── Document segment ──

# PaddleOCR-VL Finetuning with Unsloth
Finetuning on the `wrath/well-log-headers-ocr` dataset for well log OCR.

This notebook uses the PaddleOCR-VL 1B model which works reliably with Unsloth's SFTTrainer.

In [None]:
# !pip install uv && uv pip install unsloth
# !pip uninstall unsloth -y && pip install --upgrade --no-cache-dir --no-deps git+https://github.com/unslothai/unsloth.git

In [None]:
%%capture
!pip install uv
import os, re
if "COLAB_" not in "".join(os.environ.keys()):
    !uv pip install unsloth
else:
    import torch; v = re.match(r"[0-9]{1,}\.[0-9]{1,}", str(torch.__version__)).group(0)
    xformers = "xformers==" + ("0.0.33.post1" if v=="2.9" else "0.0.32.post2" if v=="2.8" else "0.0.29.post3")
    !uv pip install --no-deps bitsandbytes accelerate {xformers} peft trl triton cut_cross_entropy unsloth_zoo
    !uv pip install sentencepiece protobuf "datasets==4.3.0" "huggingface_hub>=0.34.0" hf_transfer
    !uv pip install --no-deps unsloth
!uv pip install transformers==4.56.2
!uv pip install --no-deps trl==0.22.2

## Load Model

In [None]:
from unsloth import FastVisionModel
import torch
from transformers import AutoModelForCausalLM, AutoProcessor

model_path = "unsloth/PaddleOCR-VL"

───
── Extracted entries ──

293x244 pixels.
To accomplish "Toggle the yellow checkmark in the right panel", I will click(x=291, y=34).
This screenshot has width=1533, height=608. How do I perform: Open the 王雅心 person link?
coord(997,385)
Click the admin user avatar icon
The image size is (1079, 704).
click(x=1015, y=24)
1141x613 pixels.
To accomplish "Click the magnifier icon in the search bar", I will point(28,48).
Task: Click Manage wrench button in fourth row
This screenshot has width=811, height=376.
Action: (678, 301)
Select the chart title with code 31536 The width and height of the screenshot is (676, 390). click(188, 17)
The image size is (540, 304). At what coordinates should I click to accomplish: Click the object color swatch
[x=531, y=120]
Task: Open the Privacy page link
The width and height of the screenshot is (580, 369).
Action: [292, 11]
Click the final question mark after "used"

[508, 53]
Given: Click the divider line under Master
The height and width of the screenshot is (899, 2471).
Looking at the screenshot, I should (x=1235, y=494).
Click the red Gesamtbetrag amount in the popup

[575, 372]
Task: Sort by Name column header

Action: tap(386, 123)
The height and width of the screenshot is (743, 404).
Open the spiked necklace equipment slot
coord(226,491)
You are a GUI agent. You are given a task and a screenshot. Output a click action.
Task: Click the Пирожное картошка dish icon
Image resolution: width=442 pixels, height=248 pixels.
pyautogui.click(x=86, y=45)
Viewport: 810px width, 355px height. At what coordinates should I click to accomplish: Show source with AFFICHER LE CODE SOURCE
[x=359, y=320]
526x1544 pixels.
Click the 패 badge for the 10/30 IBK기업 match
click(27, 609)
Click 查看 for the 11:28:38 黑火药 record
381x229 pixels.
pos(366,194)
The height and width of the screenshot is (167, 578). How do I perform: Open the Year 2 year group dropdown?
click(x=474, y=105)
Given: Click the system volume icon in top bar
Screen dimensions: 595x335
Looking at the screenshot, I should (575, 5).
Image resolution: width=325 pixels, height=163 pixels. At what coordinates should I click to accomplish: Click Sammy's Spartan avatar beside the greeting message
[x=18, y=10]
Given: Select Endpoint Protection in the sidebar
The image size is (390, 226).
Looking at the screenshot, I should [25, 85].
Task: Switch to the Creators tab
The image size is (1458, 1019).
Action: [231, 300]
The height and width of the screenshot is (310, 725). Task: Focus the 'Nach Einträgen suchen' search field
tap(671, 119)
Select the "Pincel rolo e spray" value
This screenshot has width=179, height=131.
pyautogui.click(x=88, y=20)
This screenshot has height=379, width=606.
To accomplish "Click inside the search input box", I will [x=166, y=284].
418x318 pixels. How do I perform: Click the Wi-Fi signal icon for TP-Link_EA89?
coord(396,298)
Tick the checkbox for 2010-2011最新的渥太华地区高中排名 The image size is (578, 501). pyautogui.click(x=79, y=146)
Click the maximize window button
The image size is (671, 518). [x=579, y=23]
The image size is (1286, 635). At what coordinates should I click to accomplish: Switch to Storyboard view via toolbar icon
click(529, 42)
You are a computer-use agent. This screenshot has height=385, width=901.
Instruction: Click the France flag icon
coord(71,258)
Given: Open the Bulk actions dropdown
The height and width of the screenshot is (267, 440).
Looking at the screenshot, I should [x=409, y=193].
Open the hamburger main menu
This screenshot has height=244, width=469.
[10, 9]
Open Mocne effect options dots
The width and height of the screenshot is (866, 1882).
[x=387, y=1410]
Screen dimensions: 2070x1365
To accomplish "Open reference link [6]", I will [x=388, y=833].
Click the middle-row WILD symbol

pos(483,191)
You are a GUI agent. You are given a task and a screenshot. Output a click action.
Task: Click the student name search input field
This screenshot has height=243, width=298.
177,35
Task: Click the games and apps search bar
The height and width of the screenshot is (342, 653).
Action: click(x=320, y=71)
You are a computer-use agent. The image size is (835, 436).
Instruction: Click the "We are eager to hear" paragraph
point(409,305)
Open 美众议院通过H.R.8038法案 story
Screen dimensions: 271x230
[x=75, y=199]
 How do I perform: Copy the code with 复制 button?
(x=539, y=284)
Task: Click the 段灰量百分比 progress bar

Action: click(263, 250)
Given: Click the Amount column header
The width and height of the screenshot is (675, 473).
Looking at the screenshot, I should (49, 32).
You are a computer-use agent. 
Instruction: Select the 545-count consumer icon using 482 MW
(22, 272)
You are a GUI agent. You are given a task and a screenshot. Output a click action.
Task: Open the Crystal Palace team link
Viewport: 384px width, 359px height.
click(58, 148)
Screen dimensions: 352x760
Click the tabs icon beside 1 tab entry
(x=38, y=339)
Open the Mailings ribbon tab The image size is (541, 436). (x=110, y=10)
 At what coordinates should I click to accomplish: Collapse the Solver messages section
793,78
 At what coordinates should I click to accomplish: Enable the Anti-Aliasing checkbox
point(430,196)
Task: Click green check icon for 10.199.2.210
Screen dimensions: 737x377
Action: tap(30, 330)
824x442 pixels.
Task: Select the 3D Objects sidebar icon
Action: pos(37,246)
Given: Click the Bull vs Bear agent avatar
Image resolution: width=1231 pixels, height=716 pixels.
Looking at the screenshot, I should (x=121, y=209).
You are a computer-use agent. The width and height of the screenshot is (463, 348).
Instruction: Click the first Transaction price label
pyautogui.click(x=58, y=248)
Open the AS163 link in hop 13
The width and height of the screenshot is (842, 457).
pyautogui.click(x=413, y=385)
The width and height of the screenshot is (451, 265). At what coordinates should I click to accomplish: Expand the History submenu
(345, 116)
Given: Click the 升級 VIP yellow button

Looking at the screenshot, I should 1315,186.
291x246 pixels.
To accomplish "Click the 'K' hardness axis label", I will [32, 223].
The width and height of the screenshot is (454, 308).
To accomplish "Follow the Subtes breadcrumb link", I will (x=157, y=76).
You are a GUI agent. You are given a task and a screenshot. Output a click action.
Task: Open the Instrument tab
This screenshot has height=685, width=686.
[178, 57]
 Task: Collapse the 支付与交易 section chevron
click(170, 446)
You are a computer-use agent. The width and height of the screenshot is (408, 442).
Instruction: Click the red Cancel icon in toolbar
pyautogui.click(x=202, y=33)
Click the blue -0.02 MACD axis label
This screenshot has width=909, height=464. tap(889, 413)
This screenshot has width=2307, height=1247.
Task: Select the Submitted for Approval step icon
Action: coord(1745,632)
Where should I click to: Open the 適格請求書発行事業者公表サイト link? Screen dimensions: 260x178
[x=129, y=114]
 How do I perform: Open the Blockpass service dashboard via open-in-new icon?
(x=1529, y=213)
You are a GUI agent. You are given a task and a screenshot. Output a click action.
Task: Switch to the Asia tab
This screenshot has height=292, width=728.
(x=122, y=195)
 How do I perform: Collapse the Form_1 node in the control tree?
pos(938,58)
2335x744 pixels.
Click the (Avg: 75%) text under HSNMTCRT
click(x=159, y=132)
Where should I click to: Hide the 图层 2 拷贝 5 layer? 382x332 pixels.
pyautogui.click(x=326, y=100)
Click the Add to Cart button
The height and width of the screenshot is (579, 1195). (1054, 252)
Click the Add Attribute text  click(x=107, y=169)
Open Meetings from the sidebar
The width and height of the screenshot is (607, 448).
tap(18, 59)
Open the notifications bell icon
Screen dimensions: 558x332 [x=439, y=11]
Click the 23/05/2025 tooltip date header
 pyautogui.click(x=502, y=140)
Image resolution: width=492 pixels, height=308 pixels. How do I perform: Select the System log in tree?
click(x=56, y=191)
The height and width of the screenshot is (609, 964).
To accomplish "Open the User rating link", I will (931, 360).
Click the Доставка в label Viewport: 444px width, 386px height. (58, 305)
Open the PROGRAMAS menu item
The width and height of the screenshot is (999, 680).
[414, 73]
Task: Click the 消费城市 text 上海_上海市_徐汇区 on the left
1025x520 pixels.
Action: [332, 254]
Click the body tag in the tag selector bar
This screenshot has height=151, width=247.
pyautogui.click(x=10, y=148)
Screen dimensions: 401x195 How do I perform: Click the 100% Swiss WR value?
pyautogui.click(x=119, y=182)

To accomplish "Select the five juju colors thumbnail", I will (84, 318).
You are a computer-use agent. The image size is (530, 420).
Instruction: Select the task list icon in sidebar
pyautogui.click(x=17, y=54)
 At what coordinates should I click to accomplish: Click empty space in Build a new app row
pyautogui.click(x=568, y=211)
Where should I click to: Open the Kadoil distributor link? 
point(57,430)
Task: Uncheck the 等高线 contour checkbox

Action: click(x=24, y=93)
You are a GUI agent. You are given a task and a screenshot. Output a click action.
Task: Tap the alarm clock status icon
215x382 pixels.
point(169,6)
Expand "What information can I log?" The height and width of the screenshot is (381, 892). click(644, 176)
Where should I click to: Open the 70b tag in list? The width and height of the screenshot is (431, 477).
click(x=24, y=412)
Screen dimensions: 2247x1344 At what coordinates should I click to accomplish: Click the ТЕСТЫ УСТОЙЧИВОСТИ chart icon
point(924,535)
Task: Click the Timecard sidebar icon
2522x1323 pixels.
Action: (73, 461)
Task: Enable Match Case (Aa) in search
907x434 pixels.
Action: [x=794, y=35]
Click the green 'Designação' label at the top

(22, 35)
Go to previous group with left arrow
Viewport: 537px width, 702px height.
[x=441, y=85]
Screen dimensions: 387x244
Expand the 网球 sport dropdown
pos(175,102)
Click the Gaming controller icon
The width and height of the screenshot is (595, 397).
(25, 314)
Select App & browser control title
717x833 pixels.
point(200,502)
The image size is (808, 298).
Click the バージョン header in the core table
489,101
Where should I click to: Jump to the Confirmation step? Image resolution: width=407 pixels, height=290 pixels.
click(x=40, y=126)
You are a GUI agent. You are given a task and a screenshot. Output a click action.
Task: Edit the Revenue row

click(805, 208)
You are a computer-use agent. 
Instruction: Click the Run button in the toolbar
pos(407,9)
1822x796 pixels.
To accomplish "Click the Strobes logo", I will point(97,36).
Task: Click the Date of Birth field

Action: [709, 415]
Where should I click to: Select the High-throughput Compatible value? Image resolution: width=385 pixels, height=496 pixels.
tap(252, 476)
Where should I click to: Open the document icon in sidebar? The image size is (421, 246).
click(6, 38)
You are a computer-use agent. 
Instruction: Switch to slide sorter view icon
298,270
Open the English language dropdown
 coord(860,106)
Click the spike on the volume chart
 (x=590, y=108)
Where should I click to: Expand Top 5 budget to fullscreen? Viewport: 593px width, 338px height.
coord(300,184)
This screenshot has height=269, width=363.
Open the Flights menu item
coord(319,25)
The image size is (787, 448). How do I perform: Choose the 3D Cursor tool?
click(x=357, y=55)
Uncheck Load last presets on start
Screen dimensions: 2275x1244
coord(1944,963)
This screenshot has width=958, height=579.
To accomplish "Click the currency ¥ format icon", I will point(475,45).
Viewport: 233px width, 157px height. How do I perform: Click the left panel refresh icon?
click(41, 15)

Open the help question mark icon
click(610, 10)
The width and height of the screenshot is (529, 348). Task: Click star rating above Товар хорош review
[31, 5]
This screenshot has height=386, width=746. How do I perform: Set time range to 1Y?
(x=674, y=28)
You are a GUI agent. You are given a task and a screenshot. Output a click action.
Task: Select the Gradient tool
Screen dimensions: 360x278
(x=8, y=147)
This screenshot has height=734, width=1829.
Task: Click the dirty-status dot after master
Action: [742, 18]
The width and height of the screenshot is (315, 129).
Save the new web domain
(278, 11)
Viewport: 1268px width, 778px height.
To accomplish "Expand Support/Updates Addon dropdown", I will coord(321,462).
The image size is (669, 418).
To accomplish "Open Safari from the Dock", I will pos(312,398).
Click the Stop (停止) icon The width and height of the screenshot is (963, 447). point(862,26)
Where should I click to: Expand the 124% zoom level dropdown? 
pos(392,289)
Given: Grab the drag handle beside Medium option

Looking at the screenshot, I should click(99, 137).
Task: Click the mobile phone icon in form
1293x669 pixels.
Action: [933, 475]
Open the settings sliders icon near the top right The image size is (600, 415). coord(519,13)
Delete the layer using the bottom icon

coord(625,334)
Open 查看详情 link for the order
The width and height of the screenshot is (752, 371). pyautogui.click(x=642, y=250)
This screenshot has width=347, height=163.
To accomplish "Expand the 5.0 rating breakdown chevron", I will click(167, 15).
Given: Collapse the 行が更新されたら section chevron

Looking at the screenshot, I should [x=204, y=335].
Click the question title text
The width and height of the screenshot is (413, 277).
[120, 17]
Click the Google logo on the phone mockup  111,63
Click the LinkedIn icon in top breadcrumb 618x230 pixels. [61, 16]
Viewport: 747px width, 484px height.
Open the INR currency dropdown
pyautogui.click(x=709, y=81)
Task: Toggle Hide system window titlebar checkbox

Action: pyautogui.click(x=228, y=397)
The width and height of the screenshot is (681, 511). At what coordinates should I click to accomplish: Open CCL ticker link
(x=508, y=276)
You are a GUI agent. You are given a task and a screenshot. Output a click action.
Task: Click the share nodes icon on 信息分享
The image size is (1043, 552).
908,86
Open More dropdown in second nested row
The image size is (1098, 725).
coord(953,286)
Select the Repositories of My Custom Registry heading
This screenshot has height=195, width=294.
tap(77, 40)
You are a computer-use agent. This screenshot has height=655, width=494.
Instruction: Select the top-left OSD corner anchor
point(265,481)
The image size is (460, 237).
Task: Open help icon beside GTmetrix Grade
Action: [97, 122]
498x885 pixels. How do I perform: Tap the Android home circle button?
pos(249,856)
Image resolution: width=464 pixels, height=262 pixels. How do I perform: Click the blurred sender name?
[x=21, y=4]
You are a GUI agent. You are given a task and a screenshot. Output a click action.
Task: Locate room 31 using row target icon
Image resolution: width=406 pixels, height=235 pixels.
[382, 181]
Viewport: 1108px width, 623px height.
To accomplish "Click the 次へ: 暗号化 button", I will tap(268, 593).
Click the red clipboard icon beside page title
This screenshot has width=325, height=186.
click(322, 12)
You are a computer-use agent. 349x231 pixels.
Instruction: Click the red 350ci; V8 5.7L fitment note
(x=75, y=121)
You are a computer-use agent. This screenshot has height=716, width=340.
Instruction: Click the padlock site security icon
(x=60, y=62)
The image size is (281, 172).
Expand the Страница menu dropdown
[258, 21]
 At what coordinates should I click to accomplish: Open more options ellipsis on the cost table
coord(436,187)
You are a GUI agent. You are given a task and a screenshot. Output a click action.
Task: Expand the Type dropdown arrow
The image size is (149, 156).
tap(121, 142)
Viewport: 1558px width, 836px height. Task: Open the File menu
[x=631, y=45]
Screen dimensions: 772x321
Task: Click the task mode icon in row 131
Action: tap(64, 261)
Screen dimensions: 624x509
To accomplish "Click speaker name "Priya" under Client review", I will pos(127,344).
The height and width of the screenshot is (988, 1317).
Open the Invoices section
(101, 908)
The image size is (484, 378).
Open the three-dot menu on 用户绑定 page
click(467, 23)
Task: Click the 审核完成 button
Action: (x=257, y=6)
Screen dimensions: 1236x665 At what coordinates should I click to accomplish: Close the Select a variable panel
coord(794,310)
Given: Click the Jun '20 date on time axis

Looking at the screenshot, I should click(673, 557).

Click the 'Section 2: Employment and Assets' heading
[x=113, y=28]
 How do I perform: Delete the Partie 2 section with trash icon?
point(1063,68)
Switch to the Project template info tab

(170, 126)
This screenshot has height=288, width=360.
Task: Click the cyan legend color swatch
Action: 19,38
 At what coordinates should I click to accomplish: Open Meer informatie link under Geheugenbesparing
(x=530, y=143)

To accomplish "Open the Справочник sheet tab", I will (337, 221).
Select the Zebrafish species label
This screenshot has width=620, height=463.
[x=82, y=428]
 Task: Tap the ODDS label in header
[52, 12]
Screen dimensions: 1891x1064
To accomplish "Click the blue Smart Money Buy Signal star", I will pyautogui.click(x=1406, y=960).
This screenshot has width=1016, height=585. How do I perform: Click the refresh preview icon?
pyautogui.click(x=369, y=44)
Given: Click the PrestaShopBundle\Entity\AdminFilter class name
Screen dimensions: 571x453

───

• Your tasks:
- A) Rewrite the entries from the line containing "The image size is (669, 418)." through the line containing "Looking at the screenshot, I should click(99, 137).", both included, as a JSON list of strings with one string per line. Leave out blank lines.
- B) Extend the PaddleOCR-VL finetuning notebook, picking up right after its final line.

• Answers to each task:
- A)
[
  "The image size is (669, 418).",
  "To accomplish \"Open Safari from the Dock\", I will pos(312,398).",
  "Click the Stop (停止) icon The width and height of the screenshot is (963, 447). point(862,26)",
  "Where should I click to: Expand the 124% zoom level dropdown? ",
  "pos(392,289)",
  "Given: Grab the drag handle beside Medium option",
  "Looking at the screenshot, I should click(99, 137)."
]

- B)
model, tokenizer = FastVisionModel.from_pretrained(
    # Model identifier from HuggingFace Hub.
    # PaddleOCR-VL is a 1B parameter OCR-focused vision model.
    # Works reliably with Unsloth's SFTTrainer unlike Qwen3-VL.
    model_path,

    # Maximum sequence length for input text + generated tokens.
    # Unsloth recommends 2048 for vision tasks. Can increase to 4096+ for long outputs.
    max_seq_length=2048,

    # QLoRA 4-bit quantization. Reduces VRAM by ~75% with minimal quality loss.
    # False = full precision (16-bit). PaddleOCR-VL uses full finetuning by default.
    load_in_4bit=False,

    # 8-bit quantization. Less memory savings than 4-bit but more accurate.
    # Generally use either 4-bit OR 8-bit, not both.
    load_in_8bit=False,

    # Enable full finetuning of all parameters (not just LoRA adapters).
    # Uses more VRAM but can achieve better results for domain-specific tasks.
    full_finetuning=True,

    # Base model class to use. AutoModelForCausalLM is standard for most VLMs.
    auto_model=AutoModelForCausalLM,

    # Required for models with custom code (like PaddleOCR-VL).
    # WARNING: Only use with trusted models from HuggingFace.
    trust_remote_code=True,

    # Force Triton kernel compilation for faster inference.
    # Unsloth recommendation: True for best performance.
    unsloth_force_compile=True,
)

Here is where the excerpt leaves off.